Marge Benjamin remembrance

My long friendship with Taffy dates from the early 1970's when I interviewed her for a job at New York City's Department of City Planning. She was not yet 30, bright, beautiful, tentative. A Vietnam war widow, with roots in the hills of western Virginia, she was an unlikely newcomer to the "Big Apple". She was a bit awed by my relative sophistication (I being a native New Yorker) but we soon discovered that we complemented each other's assets. She had the gift of an inquiring mind. And she was always interested in the "new", whether intellectual, philosophical or domestic. Well I recall the time she experimented with the newly marketed "Cuisinart". A group of us were invited to the apartment she and Rem shared in Brooklyn Heights, where she had labored for hours making meatballs of varying ingredients: beef, veal, pork, and so on. Much drama and mystery accompanied the tasting experience. But when we were presented with these masterpieces, lo and behold! they all tasted identical! How we laughed in our joy of youth!

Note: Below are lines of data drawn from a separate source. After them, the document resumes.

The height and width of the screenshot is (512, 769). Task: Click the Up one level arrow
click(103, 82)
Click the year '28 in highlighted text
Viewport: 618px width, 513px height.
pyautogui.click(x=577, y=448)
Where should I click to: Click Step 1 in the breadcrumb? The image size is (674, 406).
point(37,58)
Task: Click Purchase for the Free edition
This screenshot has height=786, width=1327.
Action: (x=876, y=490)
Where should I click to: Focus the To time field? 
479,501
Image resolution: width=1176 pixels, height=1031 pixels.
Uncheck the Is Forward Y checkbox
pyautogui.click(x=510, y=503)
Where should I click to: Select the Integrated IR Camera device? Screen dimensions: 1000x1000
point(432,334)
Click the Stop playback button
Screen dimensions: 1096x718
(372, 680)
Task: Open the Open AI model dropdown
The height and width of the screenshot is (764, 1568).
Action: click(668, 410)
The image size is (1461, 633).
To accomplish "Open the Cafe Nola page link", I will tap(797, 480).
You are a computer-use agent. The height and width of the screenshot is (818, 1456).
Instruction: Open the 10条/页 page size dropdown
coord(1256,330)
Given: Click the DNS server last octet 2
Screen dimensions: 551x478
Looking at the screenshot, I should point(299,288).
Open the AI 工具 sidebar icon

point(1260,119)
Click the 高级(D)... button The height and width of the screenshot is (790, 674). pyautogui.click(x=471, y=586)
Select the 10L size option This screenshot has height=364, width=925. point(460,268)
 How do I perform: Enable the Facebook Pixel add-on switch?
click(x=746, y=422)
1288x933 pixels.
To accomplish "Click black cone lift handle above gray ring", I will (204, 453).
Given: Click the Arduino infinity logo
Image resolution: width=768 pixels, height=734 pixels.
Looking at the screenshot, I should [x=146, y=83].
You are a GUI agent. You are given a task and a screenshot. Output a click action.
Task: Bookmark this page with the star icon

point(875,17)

Taffy and I stayed in touch at intervals through her later experiences in England, New Hampshire, California, and back to Virginia. I met her family, who must have been alarmed by my New York-ness. An emphatic interest that we both shared was a love of textiles and creating fine clothes. I was pleased to advise her on dressing to maximize her best features. And I could (and did) shop for fabric for her. Since it always had to be beige or taffy-colored, I was pretty sure how to please her.

Taffy was unique in discerning the essence of an issue. Practically speaking, this meant working to convince me that my own work with old textiles was more valuable, not less, because of their rarity. Her patience over this issue was astounding. She just worked me over for years! I finally "got it"! She arranged meetings with people who could further my marketing, always enthusiastically, as if it were her own.

Now I have a treasure trove of emails from Taffy these past months. Especially in December, we wrote back and forth on, for example, the beauty of the landscape. The last of these she wrote only hours before she was taken from us. My eyes tear up at the pain of the loss of this good soul. But I will be ever grateful for having this special woman on my side, in my life.